Describing the relationship between commits

Posted on Sun 20 March 2016 in Effective git usage

As you may have heard by now, git stores its commits and other data in a directed acyclic graph of objects. What this means is that each commit is recorded as a piece of data containing an identifier (a sha1), a pointer to a tree object (another sha1), a log message, author and committer info, and most importantly for this article: information about its parents. A commit can have zero parents (root commit), one parent (regular old commit), or more than one parent (a merge commit).

Using this information about parents, you can describe each commit in relationship to its parents, and using some of git's plumbing information you can use this information for many purposes.
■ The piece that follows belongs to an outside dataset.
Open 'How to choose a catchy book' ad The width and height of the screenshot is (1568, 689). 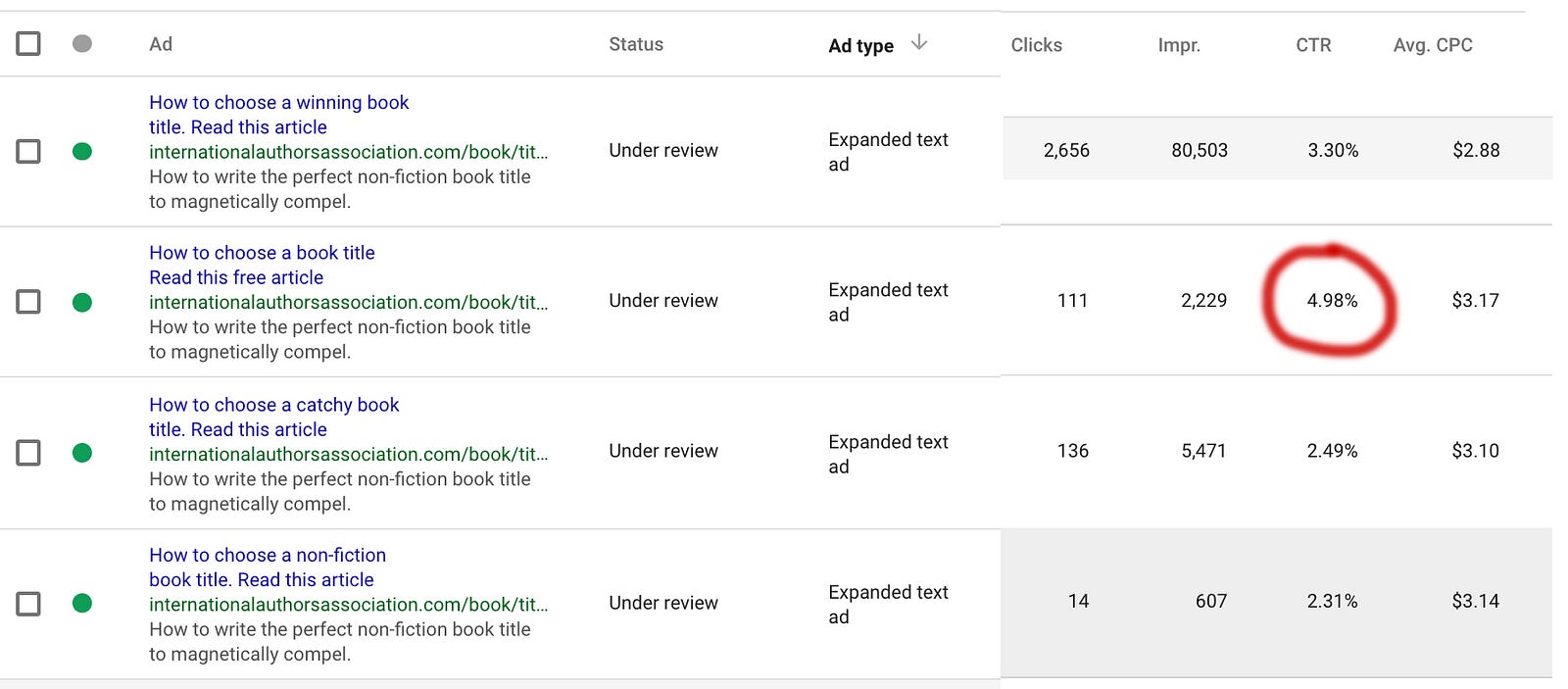(273, 405)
Commit-ish and git rev-parse

Many git commands, such as git show and git checkout accept a "commit-ish", something that looks like a commit, as argument to specify a commit to act on. A commit-ish can be the sha1 of a commit, a branch, tag or other ref that points to that commit, or some of the things in this article.

When experimenting with these things, the git rev-parse command is incredibly useful, as it can tell you whether you actually have a commit-ish or just some random string:

$ git rev-parse --verify HEAD
6dd661125d2715b36ca2ea2b32e3c5b7838eff58
$ git rev-parse --verify nonsense
fatal: Needed a single revision

Commit graph walking

One way of specifying a commit is taking another commit and telling git to walk the history tree in a specific way. For example, if you want to do an interactive rebase of the last 4 commits, you can tell git that in a concise way:

$ git rebase -i HEAD~5

The tilde and number tell git: "using the first parent of each commit, walk 5 commits backwards. I mean that commit."

Notice that I said "using the first parent". If you want to use a different parent, you can use the caret to tell git to take a side street:

$ git show HEAD~3^2~2

This one means: "walk 3 commits back using the first parents of each commit That is a merge commit, go to its second parent (the top of the branch you merged in) and walk back to more commits using its first parent".

Let's have an illustration to make it all a bit clearer

Check out master~3, master~4, master~3^2, and master~3^2~2 to see the meaning of all these things illustrated.

git describe

These exact paths through the commit tree are incredibly useful, but can be a bit unwieldy, sometimes you just need a general indication of how big the 'distance' is between two commits. A prime example of this is in build systems that use git information to create version numbers.

Even git itself uses this. If you build git from a git checkout, the version number is based on the git-describe output.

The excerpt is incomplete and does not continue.